“I think that it is perfectly normal to talk to oneself occasionally. It’s not as though I’m expecting a reply. I’m fully aware that Polly is a houseplant.”
Gail Honeyman, Eleanor Oliphant is Completely Fine
What a gorgeous May! What a completely excellent specimen of weather! I did so much reading outdoors this month that my skin tone has gone from ‘uncooked bread dough’ to ‘undercooked bread dough’.
I started off my month with the last of my Christmas present books. We briefly lived in Largs when I was a child, and the town’s cultural attachment to its Viking history was the beginning of a lifelong interest in Norse mythology, so it’s lucky that Neil Gaiman’s Norse Mythology fell into my stocking. Gaiman is one of my favourite writers, but I found his humour to be a slightly odd addition to the mostly traditional phrasing of these myths. The book is also a lot sparser than it looks. I don’t know why I find the padding of excessive blank pages and isolated chapter titles so irritating but I do! This is a nice book, but I don’t see it replacing my old favourite Norse mythology book I got from The Works when I was about ten.
I knew nothing about Eleanor Oliphant is Completely Fine except for the fact that it had shown up on the #beachreads posts of everybody I follow on Instagram. Good enough for me. I get the hype. It manages to balance an acerbic humour with a challenging level of empathy, for the most part. I found Eleanor herself to be painted in perhaps too broad strokes, and if last month’s Sweetbitter cocaine binge was excessive then Eleanor’s vodka habit might have finally done me in. But as #beachreads go, it’s on the smart, accessible, and thoughtful side.
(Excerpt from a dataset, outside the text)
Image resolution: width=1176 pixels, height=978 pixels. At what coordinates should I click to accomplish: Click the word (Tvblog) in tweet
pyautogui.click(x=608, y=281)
I also treated myself to an iPad this month, an entirely frivolous purchase which, to be fair to me, I have used every day. Including to read Stephen King’s Insomnia, recommended to me by my mum. At 900 pages, Insomnia is not the most hand-bag friendly book. I probably wouldn’t have read it at all if not on a tablet. I really loved that the protagonists were older people – it’s not often you get to read adventure-based thrillers with any diversity in the characters. That said, if a novel largely involves people communicating telepathically and analysing auras, it probably isn’t necessary to have every other observation justified with “I saw it in her mind” or “I can tell from his aura.” Cut those justifications and the book might run at a cool 500 pages.
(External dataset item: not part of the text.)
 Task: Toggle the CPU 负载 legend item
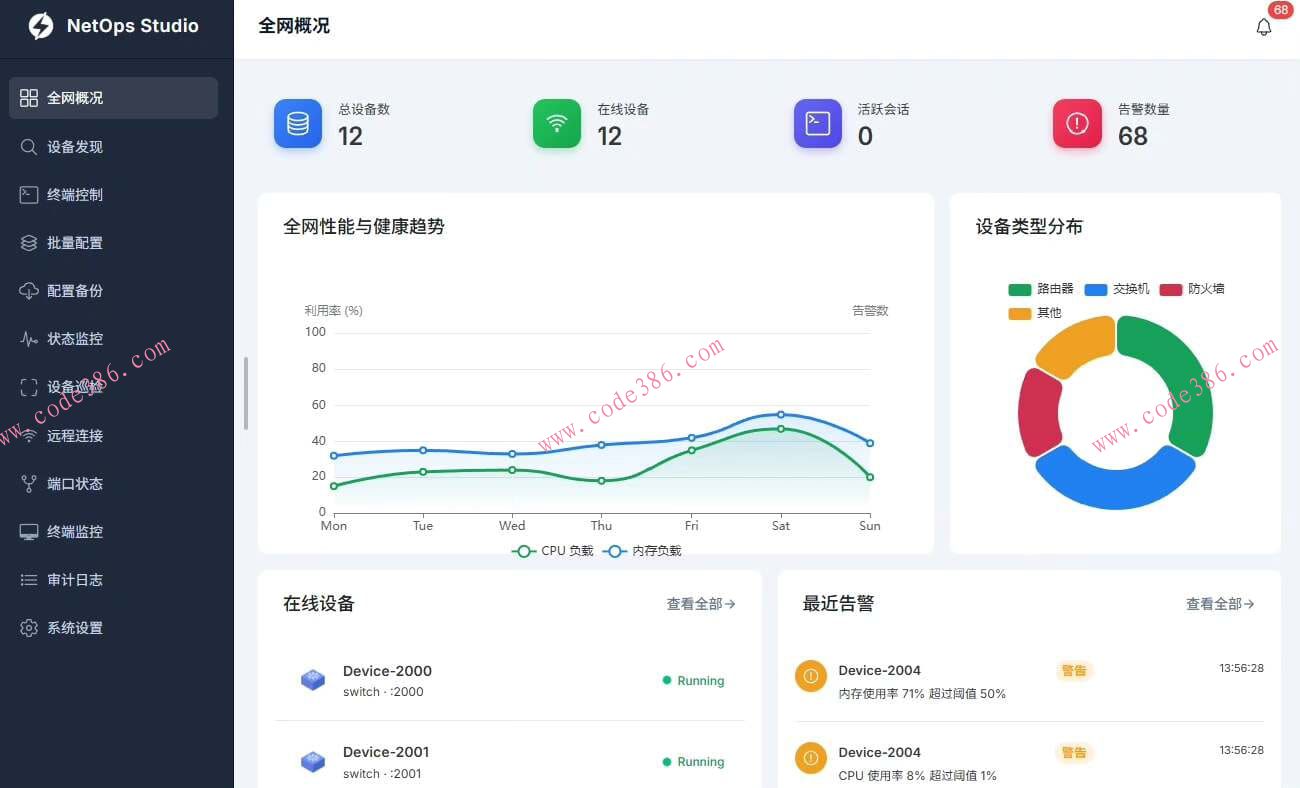point(552,550)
Incidentally, I’m not really interested in the whole e-book vs paper book debate because to me they serve different purposes. I travel a lot, so the convenience of a very portable library is great. But a book never runs out of battery and I’m not afraid to take them into the bath with me. They both have merits.
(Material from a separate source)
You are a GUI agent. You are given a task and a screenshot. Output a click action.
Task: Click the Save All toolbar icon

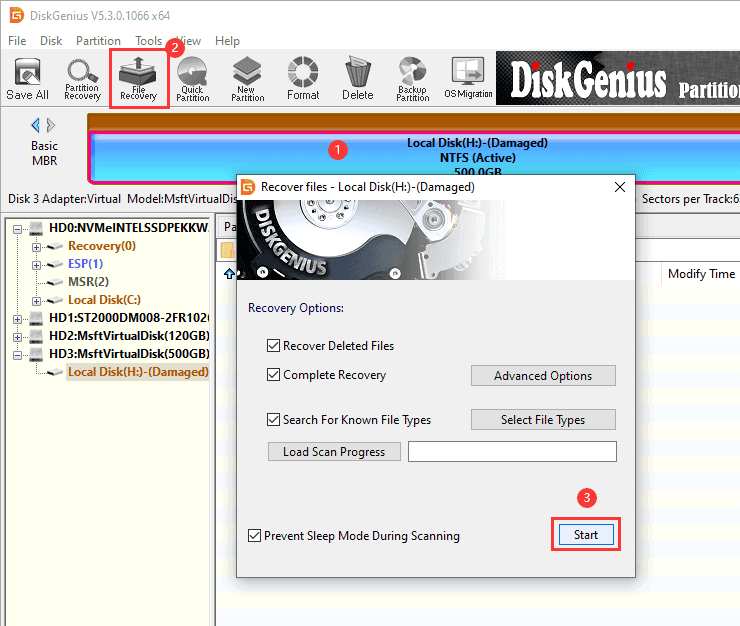pyautogui.click(x=27, y=79)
This was a last-minute pickup in Easons having finished my other book at work. Robert Seethaler’s The Tobacconist was my favourite book of the month. It is about a young tobacconist’s apprentice in early Nazi-era Austria, struggling to reconcile the changing world with his own empathy and sense of responsibility. I’m always interested in how translated fiction reads in English and how idioms are preserved, and this was a great example of it being seamless. I can’t wait to read more Seethaler.
This one I finished up just today! Kamila Shamsie’s Home Fire is a much-lauded contemporary retelling of Sophocles’ Antigone in which a family of British Muslims coming to terms with their Jihadi brother. It’s the kind of raw, brutal story that I’m so glad is being told. I liked the drip-feeding of information told one character at a time, and I loved the characters themselves, whose pain felt so prescient and vital. I can’t recommend it enough.
There was one more book I read this month – Tiphaine Rivière’s Notes on a Thesis, pictured here with my own thesis. I got this for Christmas 2016 (!) but felt too superstitious to read anything about the difficulties thrown up by PhD research until now. I’m going to write a more detailed review this week, because Notes on a Thesis is really, really great.
June is my birthday month, and my friends and family know that my birthday is very easily sorted with a trip to Waterstones (and maybe a stop off at Thorntons if they’re feeling generous) so I’m looking forward to seeing what surprises await me. For the time being, I’ve just started Elena Ferrante’s The Story of a New Name. As always, I welcome recommendations!